Description
A mysterious illness declared as dumb flu spreads in a quaint hill station forcing the town's residents from speaking. Will the problems in the place increase due to this or will it lead to better communication?
2014-04-25
N/A
140 min
A mysterious illness declared as dumb flu spreads in a quaint hill station forcing the town's residents from speaking. Will the problems in the place increase due to this or will it lead to better communication?
If his debut film Kadhalil Sodhappuvadhu Yeppadi was an irreverent rom-com, in his second effort Balaji Mohan gives us a high-concept comedy which, in its second half, is entirely a silent film. Well, almost. Many of its tropes must be familiar to those who have seen enough Hollywood comedies and rom-coms. A do-gooder hero with a dream, a heroine with a jerk of a boyfriend, her somewhat dysfunctional family (here, it includes a forever busy dad, stepmom who has stopped writing to take care of the family and whom the heroine isn't ready to accept yet, a stepbrother who flunks in his class but is highly creative), a charity organization that faces eviction, and so on. But the director shows that you only need a bit of invention to turn routine into unique.
The film is set in Panimalai, a fictional mountain town, where the hero Arvind ( Dulquer Salmaan, making a sparkling debut in Tamil) is a salesperson. As he tells a character, he cannot stop himself from mending things that are broken. He believes that every issue can be resolved if the parties involved talk sensibly to each other. The heroine, Anjana (Nazriya), is diminutive, doesn't talk much and obliges to her boyfriend's dictates (no specs, only contacts and so on). Meanwhile, interesting (read absurd) things are happening in the town. An association of drunks is protesting against a film star (John Vijay as Nuclear Star Boomesh) for defaming them in his movie, but most importantly, a mysterious illness is spreading in the town which results in people losing their voice. The government declares this as dumb flu, and quarantines the entire town. The health minister ( R Pandiarajan), who is stationed there, embarrasses himself in an interview (which results in a funny YouTube mash-up video) and to save himself, announces that he is infected with the flu. And, following researchers the advice of researchers, the government implements a curfew forcing all individuals of the hill station from speaking. Will this loss of speech make things worse or will it make people to communicate better?

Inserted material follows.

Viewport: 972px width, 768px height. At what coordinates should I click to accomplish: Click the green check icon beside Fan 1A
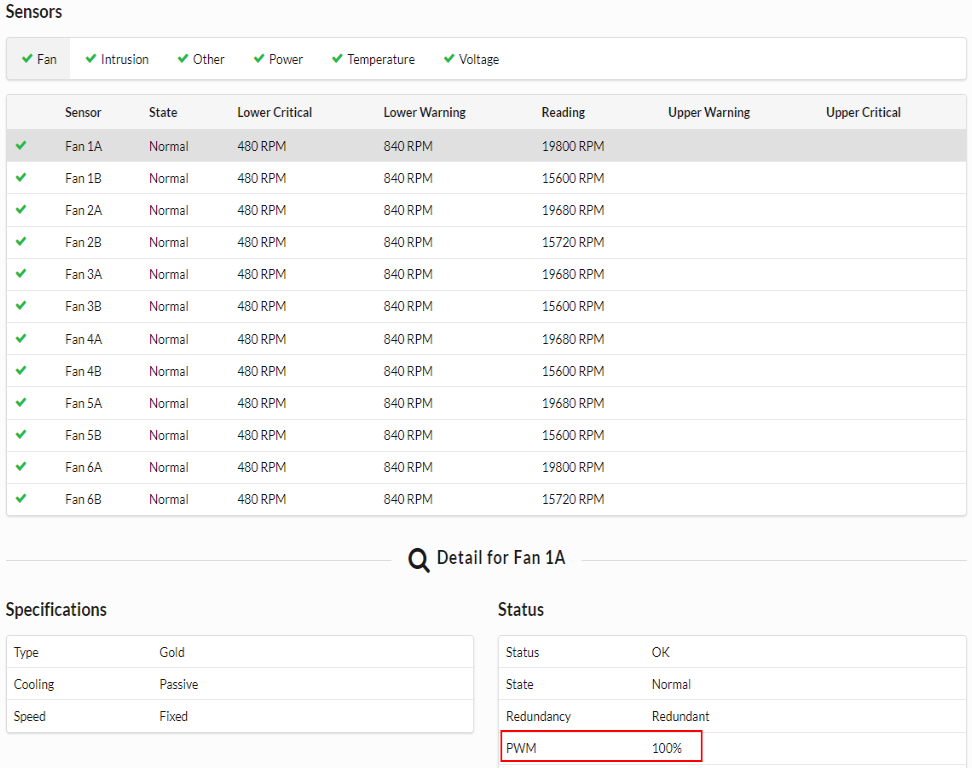click(x=21, y=145)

Vaayai Moodi Pesavum is truly an ambitious effort, at least by Indian cinema standards, and what's truly heartening is that Balaji Mohan succeeds in his attempt. Humour is his trump card and he provides that in liberal doses and in every form, from intelligent ones to downright silly. He doesn't spare anyone, from the government machinery to the film industry and even himself. He takes a swipe at not only the fringe groups which have started curtailing freedom of expression in the form of protests but also people in the film industry, who do the same by stifling critical voices. Tellingly, he uses RJ Balaji, who was forced to take his show off air, to launch into the plot.

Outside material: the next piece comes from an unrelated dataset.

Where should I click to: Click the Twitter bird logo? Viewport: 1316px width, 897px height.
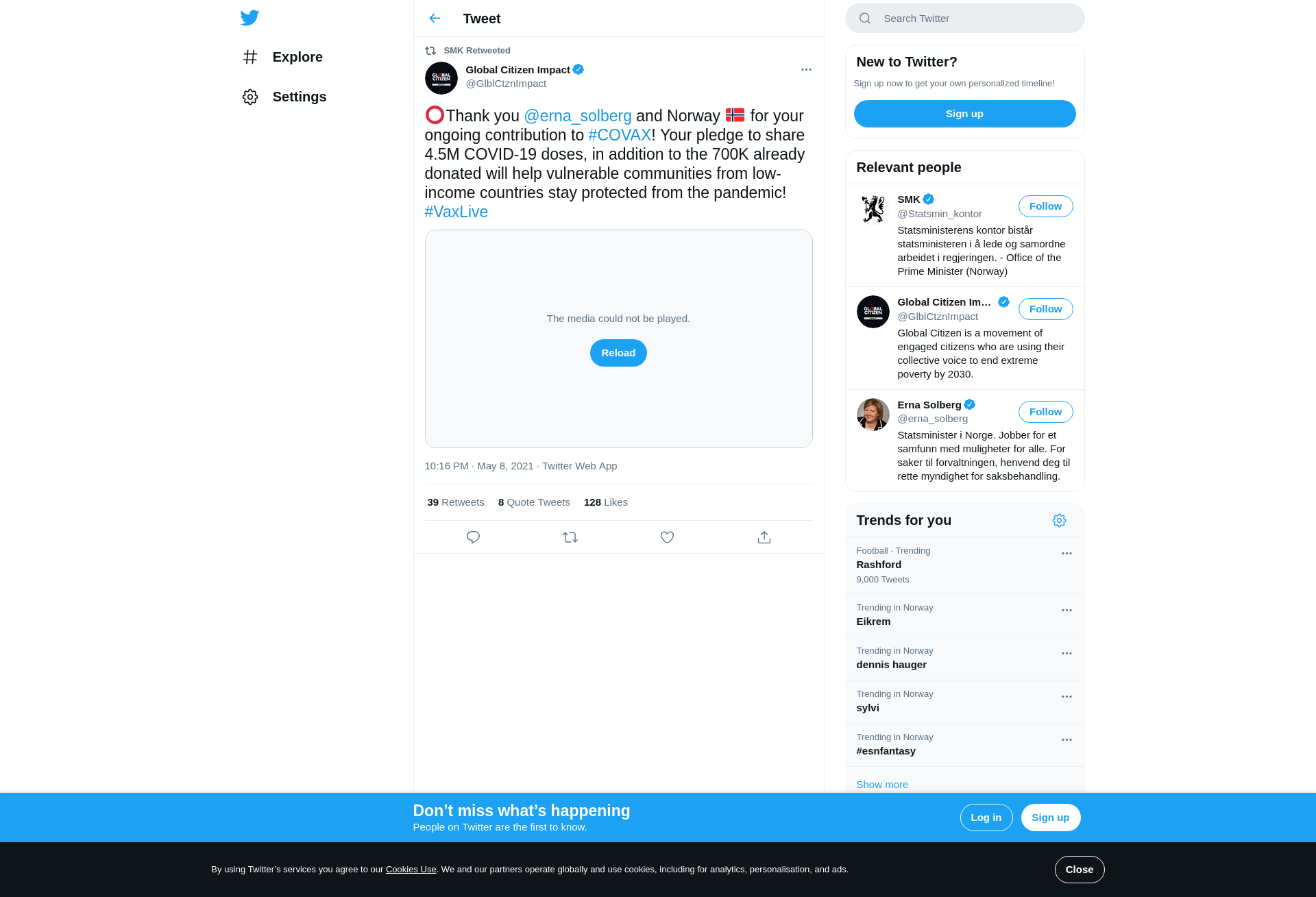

He doesn't stop with creating quirky characters but he manages to integrate them well with the plot. The conflict involving the drunks and film star might look like low comedy to keep the laughs coming (Robo Sankar is a scream as the leader of the protestors) but it also plays a small part in bringing together the hero and the heroine. The TV news bulletin, too, is used not just for comedy (the tickers are little gems in themselves) but also as a crutch to further the plot or narrate the off-screen events, especially in the second half. In a 'meta' touch, the director himself plays the news presenter; he is the narrator both on screen and off screen!

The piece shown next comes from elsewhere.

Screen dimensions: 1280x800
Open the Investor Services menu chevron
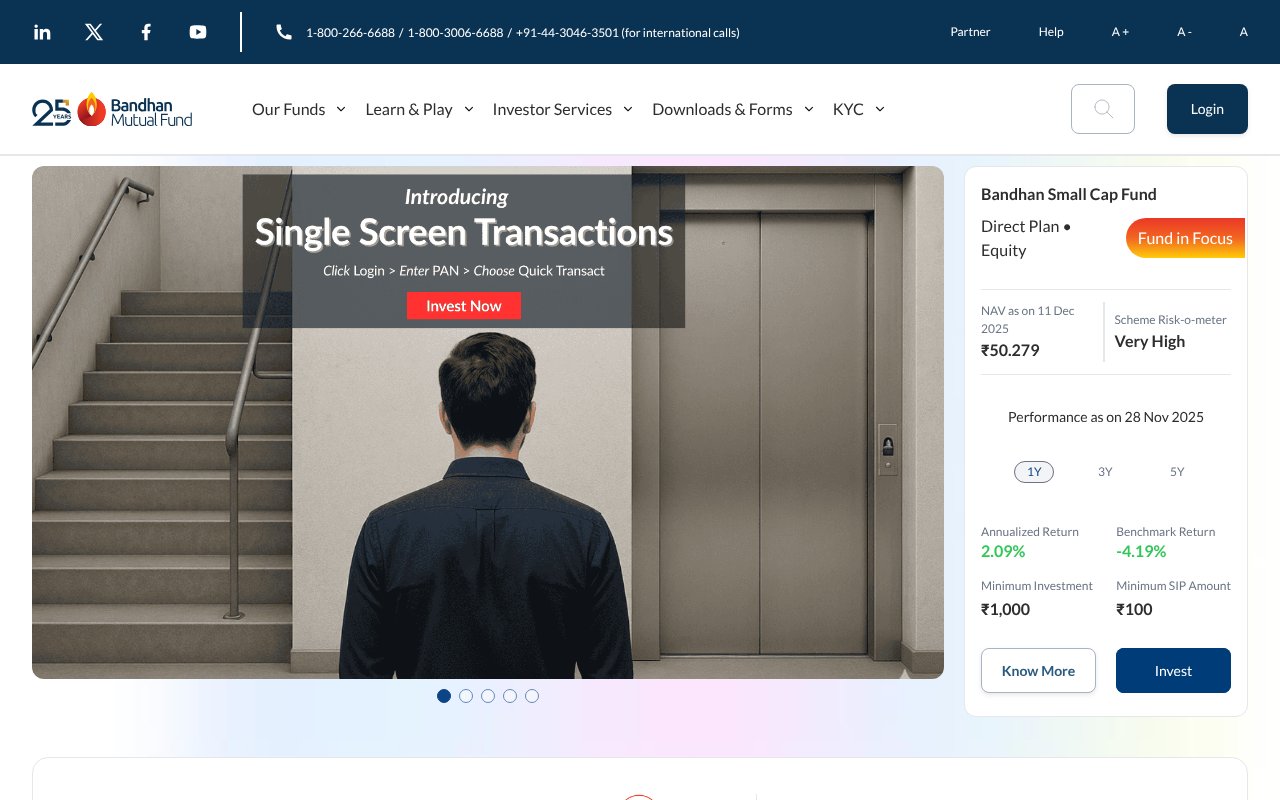click(628, 109)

Given that the second half has very little dialogues, there was always the threat of it descending into tediousness, but the various sub-plots help to keep things moving. The jaunty score (by debutant Sean Roldan), too, does its part and prevents things turning dreary. If at all there is a flaw, it is that the resolutions for these various conflicts are so predictable. Anjana manages to find courage to call off the engagement with her boyfriend, the dour landlord who is hell bent on selling off the property on which the charity stands decides to let them stay after he patches up with his son, the writer Vidya getting back to writing, the incompetent minister who chose to lie about the illness loses his voice... And, the writing could have been tighter as at times, we can sense the director staying a bit too long with the sub plots.